Poeta versatilissimo, i suoi versi possono essere lirica pura o sconfinare nel prosastico, ma come ha notato Antonio Spagnuolo, comunque sono sempre “ricchi di immagini suggestive e tema redatto in poesia, sospesa alle illusioni del subconscio. Qui la tecnica della parola è di sorprendente luminosità, in un lungo colloquio, per il quale la profonda carica umana esalta il pensiero nella ricerca di una realtà quotidiana e sociale e civile, che nel contempo arricchisce e stordisce.” Il Nostro ha la grande abilità a dipingere con la penna, che Anna Greco ebbe a dirgli. “ hai quella rara capacità di rendere intrigante, da un punto di vista emozionale, il ‘narrato’ puro e semplice”.

“Poeta salentino, controcorrente, versatile ed affabile opera sul piano di un “logos interrogante” che scandaglia l’analisi del valore esistenziale per cogliere il piacere del bello e del divino… (la sua poesia) nasce dall’esigenza di comunicare e dalla necessità di emanciparsi da uno stato di solitudine” (Grazia Maria Toscano).

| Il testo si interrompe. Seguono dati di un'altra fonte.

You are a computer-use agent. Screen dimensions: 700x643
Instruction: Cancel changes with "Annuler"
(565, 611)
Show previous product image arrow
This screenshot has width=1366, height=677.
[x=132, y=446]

Concetto già espresso da Gianmario Lucini : ”(nel Nostro) cerchi (il lettore) il tentativo della poesia di rendersi coscienza, voce collettiva, tramite tra l’umano e l’otre-umano, nella ricerca di una identità perduta…”

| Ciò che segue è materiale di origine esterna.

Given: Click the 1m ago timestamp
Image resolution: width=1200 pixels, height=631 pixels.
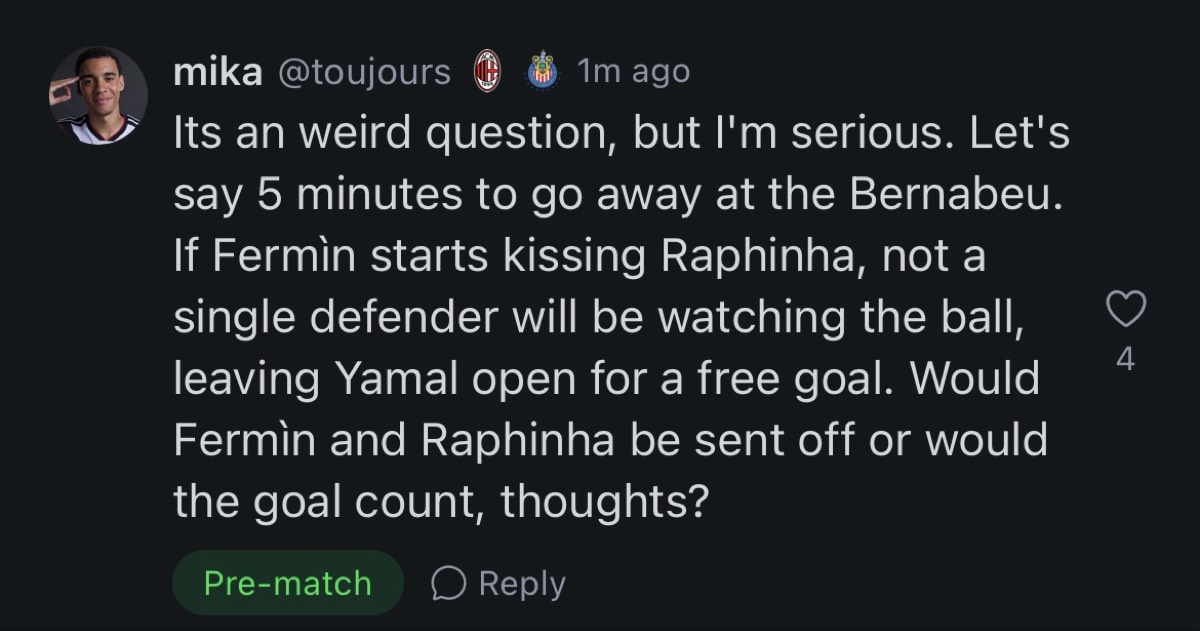Looking at the screenshot, I should [x=632, y=72].
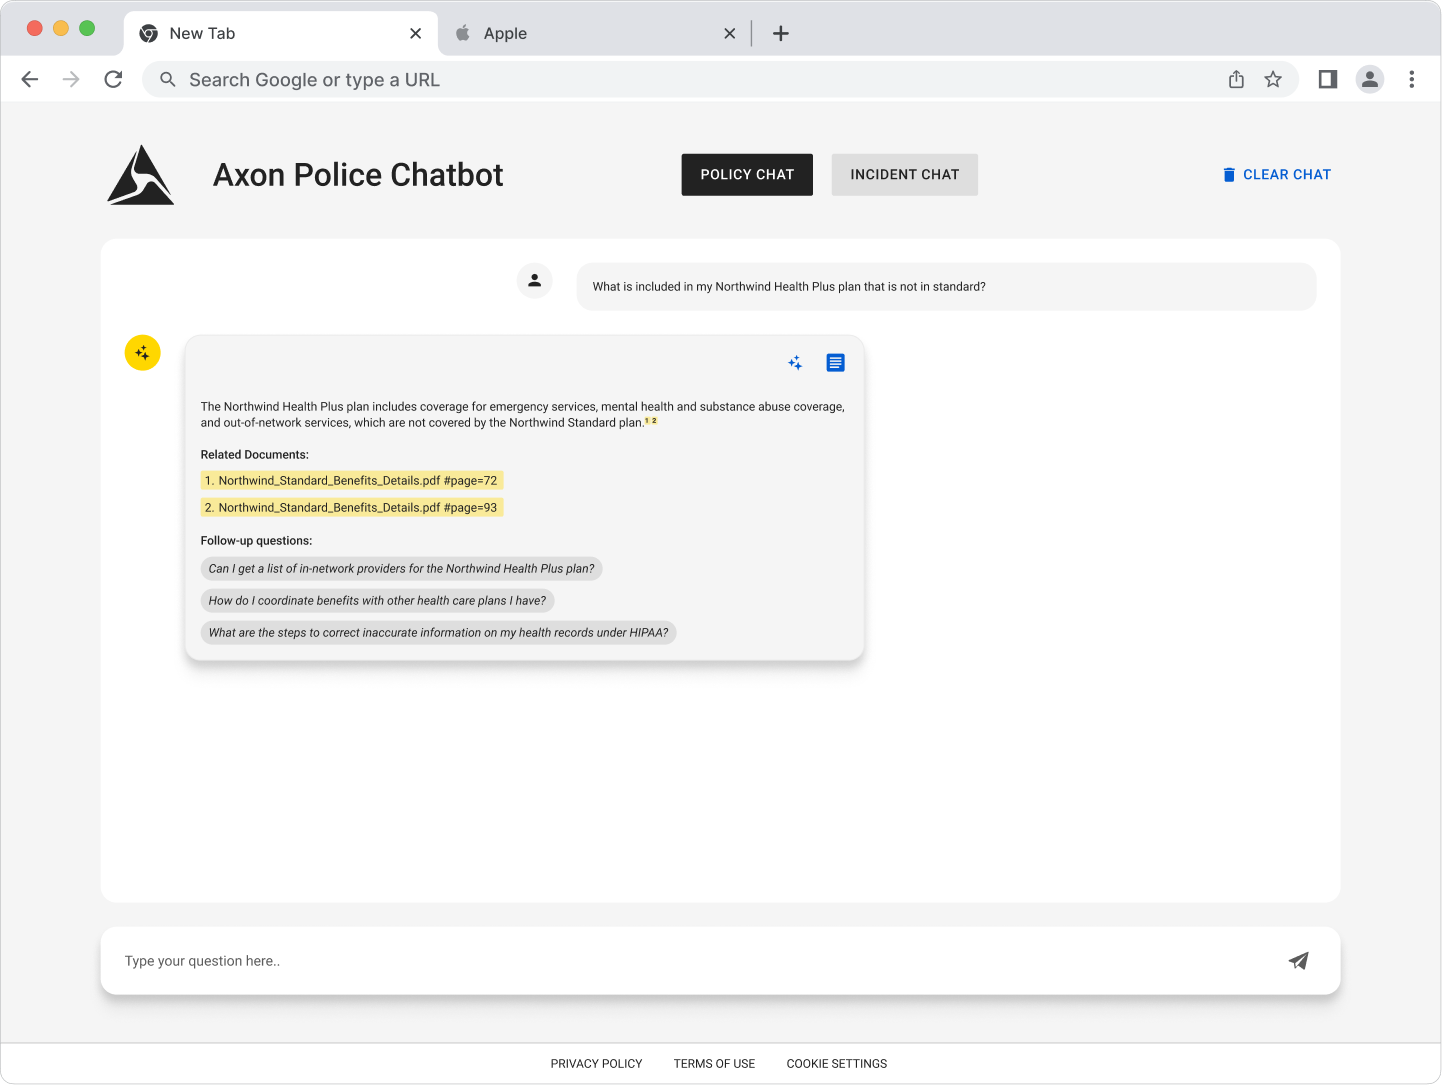Viewport: 1442px width, 1085px height.
Task: Open a new browser tab
Action: pyautogui.click(x=781, y=34)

Ma Giancarlo Serafino è anche il poeta “del silenzio, delle nuvole, della luna, dell’amore” (Giuliana Coppola) e “presta la voce a chi voce, per statuto imposto dalle mode di sempre ovvero per condizione dis-umana, non ha…” (Annamaria Curci). Un giudizio completo lo ha forse dato da lettrice Miriam Bulgarelli quando in una nota a margine afferma che “Giancarlo Serafino è poeta intenso e completo, eclettico, lirico, sensibile, talora tenero, talora passionale, o scherzoso e ironico, lettore attento e coraggioso delle problematiche sociali e culturali, in forte empatia col suo territorio, dipinge con maestria figure a tutto tondo e paesaggi cangianti, con tratto deciso ed efficace, mettendo in gioco i cinque sensi del lettore”, ed Antonino Caponnetto, che all’autore ha dedicato due passaggi nel sito “Poesiaperta”, aggiunge : ”Giancarlo Serafino si rivela ulteriormente un poeta le cui radici sono variegate e ricche di linfa vitale. La cui anima non richiede alcuna maschera. Egli – al contrario di Eliot – ma come altri grandi nell’Ars poetica, si mette a nudo nei versi con uno stile ed una classe che sono suoi propri. E gli spazi bianchi all’interno dei suoi testi costituiscono il luogo delle emozioni o delle pause riflessive. Perché la sua poesia procede su più versanti”.